Bullshit. Madpakke, consisting of open sandwiches on rye is still very common in Denmark, and was the bane of my childhood school years, though thankfully most office places has moved on to provide workers with a decent cantina, and more and more school children are handed money to buy their lunch.

As the article states in the beginning, these stale packed lunches are not much to look forward too.



I never saw anyone bring lunch to work when I worked in Copenhagen over a decade ago, but the at work cantinas were a lot more common than they were in Sweden.

Whereas in Sweden, the work cantinas were phased out in the 80's and the norm if you have an office job is that everyone leaves the office for lunch, and you go to a lunch restaurant, sit down, and eat your lunch. I really tried finding something similar to Swedish lunch restaurants in Copenhagen, but I could never find any. There's only "real" restaurants, which are too slow and upscale and expensive for lunch every day, or they're too fast-food-y or only really do take-away, that you're supposed to take back to the office and sit there and eat. Drove me nuts.

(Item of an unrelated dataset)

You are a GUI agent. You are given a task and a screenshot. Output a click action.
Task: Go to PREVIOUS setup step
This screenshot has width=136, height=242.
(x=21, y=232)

I have a bunch of Swedish friends who all came back from work trips to Norway, cursing, because the &¤#&#"&"# Norwegians would schedule meetings over lunch, and then everyone else would just pull up their /¤#&"&!"#&#" matpakke in the middle of the meeting, while my friends were stuck with nothing to eat, because they were used to taking a break, going out, sitting down, eating lunch, and then going back to the office. Instead, they had to sit and starve in meetings.


> I have a bunch of Swedish friends who all came back from work trips to Norway, cursing, because the &¤#&#"&"# Norwegians would schedule meetings over lunch, and then everyone else would just pull up their /¤#&"&!"#&#" matpakke in the middle of the meeting, while my friends were stuck with nothing to eat, because they were used to taking a break, going out, sitting down, eating lunch, and then going back to the office. Instead, they had to sit and starve in meetings.

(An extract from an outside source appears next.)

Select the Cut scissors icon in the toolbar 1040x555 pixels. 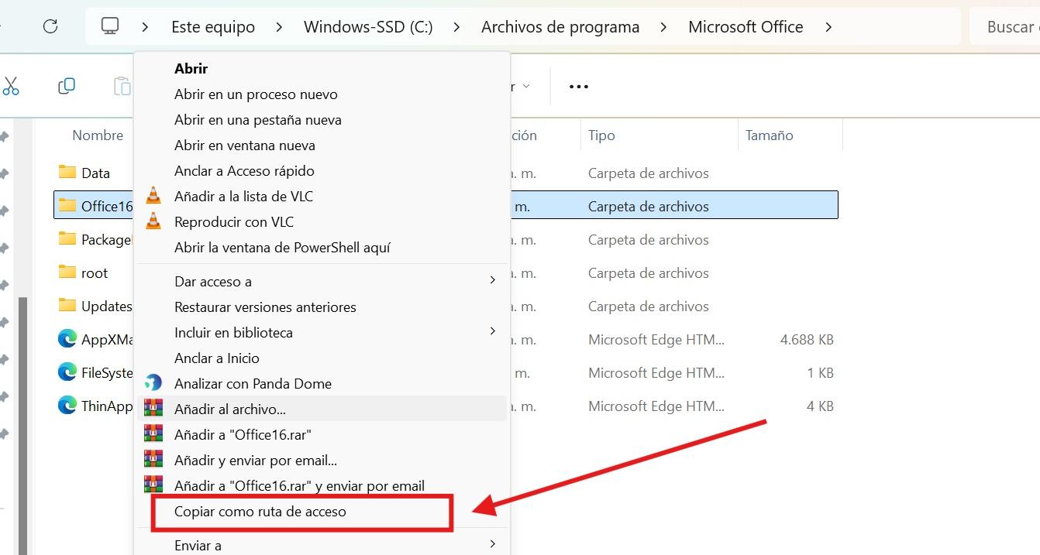click(x=12, y=85)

That sounds extremely odd.

I'm 44 years old, and I've lived and worked in Norway for most of my professional career and have had numerous jobs, but I've never experienced anything like what you describe. On the rare locations when a long meeting or workshop extends through lunch ours, there is either a lunch break where we all go out somewhere to eat, or we get lunch delivered to to everyone in the meeting room.

The packed lunch seems to me to be almost exclusively a school thing. At workplaces, only a few people near retirement age or people with very strict dietary requirements bring their own lunches.


Let me counter your anecdata with mine: my wife works at a big Norwegian public company and she often has meetings from 10 am to 3 pm. No time to grab lunch, they have to bring their matpakke or starve!

Where I work (Cisco Norway) we would have food delivered to the meeting room, or most likely we would just take a break. But even if we have a nice cantina, some Norwegian colleagues are bringing their homemade matpakke every day! It’s not just a school thing :)


Haha, classic. Didn't pack your lunch? Your problem. We forgot to tell you to pack your lunch ("cause that's how we roll here in Norway") ? Your problem.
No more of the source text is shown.